In my own experience, the negotiations resulting in my being named CEO of the family business – Premier Dental – were among the most difficult processes of my professional life. These negotiations saw my father relinquish his role as CEO and owner and move into a new status as chairman of the board. At this time, decisions had to be made that many family businesses find themselves wrestling with at some time – issues such as how ownership shares will be divvied up among various members of the family, how those shares will be paid for or otherwise transferred from one owner to another, how important decisions about the business will be made, and how long the transition from one generation to the next will take, and more. With this experience of succession planning under my belt, there are five essential tips I would offer any family business looking to navigate a change in leadership and governance.
Legal representation: The business will employ a law firm to manage the entire process – but you should also engage a lawyer to advise you personally and to represent your individual interests. This is a family affair, but what’s best for you and what’s best for other members of the family may not always be perfectly aligned. When all parties have advice and representation to defend their interests, then the chances for creating a plan that is fair to everyone are greatly enhanced.
Respectfulness: Avoid taking the Roy family approach. Foul-mouthed insults and scathing jibes are not what is needed, here. Be respectful of everyone involved in the process, difficult as this may be at times. Big decisions about the future of a family business involve money, power, prestige and pride – all matters that generate strong emotional reactions. No matter how much all the family members love one another, the discussions are likely to become contentious. Work hard to avoid saying or doing things that you may later regret or that may end up burning bridges among family members. If you keep your head, even when others may lose theirs, in the end you’ll be glad you did. Trust me, I’ve been ‘headless’ myself – it’s not cute.
You need to balance current interests with the needs of future generations
Communication: Again, this is where Succession teaches us what not to do. The lack of communication between the extended Roy family is simply staggering – and by leaving so much unsaid, they so often find themselves in tight spots that could have been avoided. Remember that you can only get what you ask for – so don’t assume the other members of the family, or the professional advisors and representatives involved in the process, understand what you need, want and value. Speak clearly about what matters to you and about the kind of arrangements that you consider fair and beneficial to the business – and when necessary, repeat yourself until you are sure you have been heard.

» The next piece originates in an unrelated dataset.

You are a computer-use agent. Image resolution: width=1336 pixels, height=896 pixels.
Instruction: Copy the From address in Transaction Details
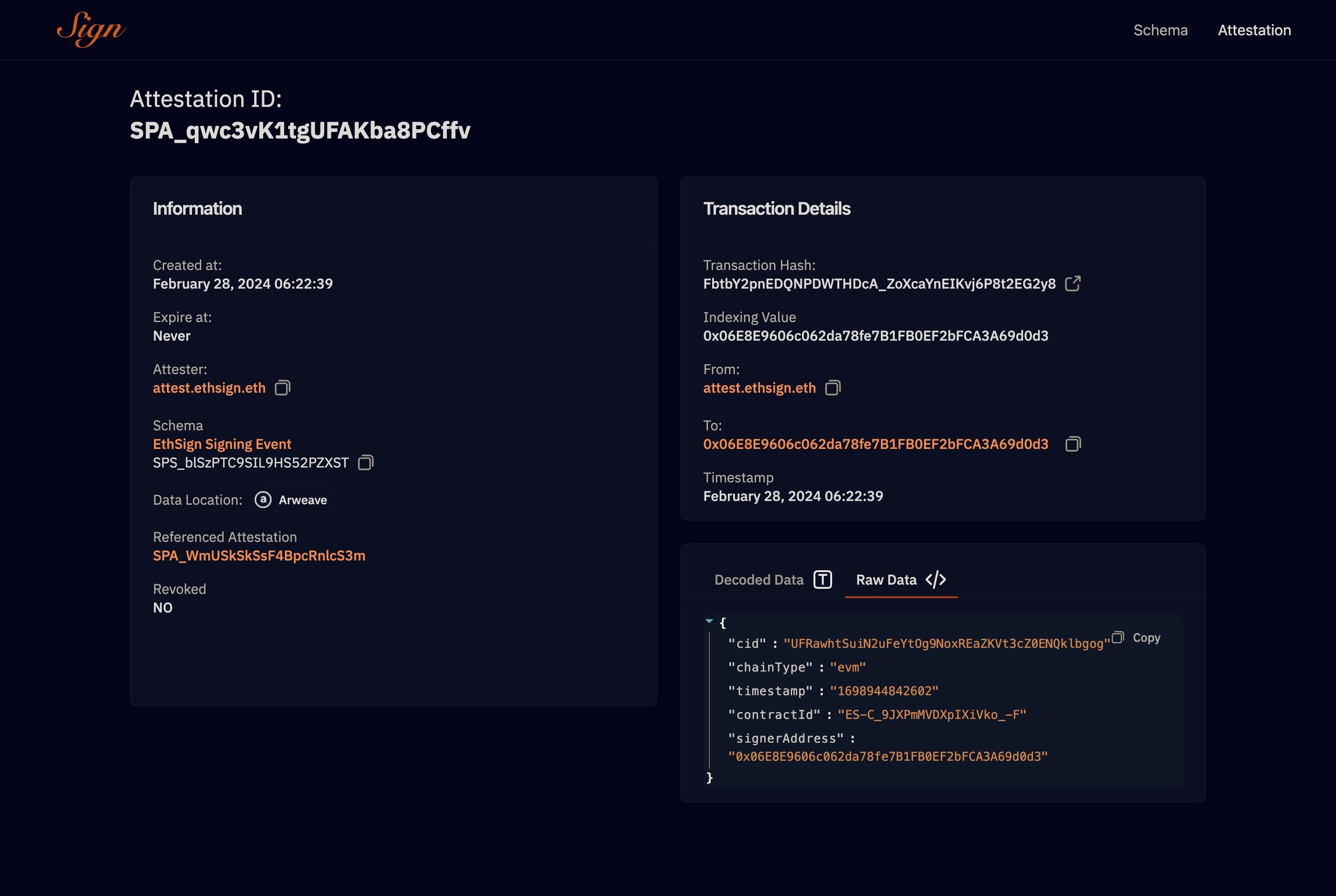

Use data: As with any negotiating process, you will achieve more if you know as much as you can. This means understanding the family, its philosophies and preferences; the strengths, weaknesses, and needs of the business as it faces a challenging future; the kinds of arrangements that other families have made when faced with similar business issues; and so on. If you do your homework and shape your ideas according to what you learn, you’ll be more likely to end up with an agreement that allows for a solid future.
Plan for the non-end: Although it’s difficult, you need to balance current interests with the needs of future generations. Strive to leave them a business and a dynamic that will raise as few questions and difficulties as possible.
Managing change at the top
On a personal level, addressing these issues required some challenging conversations with my father, which were complicated by our unique relationship and his approach to business. At times, when my father and I were at odds, he would vaguely suggest that he might want to reconsider things we’d already settled, making the whole process very stressful for me. The months of negotiations embroiled me in a period of pain and frustration more intense than any other I’ve experienced. In the end, though, our disagreements on ownership and control were resolved amicably and, I believe, for the good of the business. But if anyone ever tells you that dealing with a family business and its culture is easy, don’t believe them.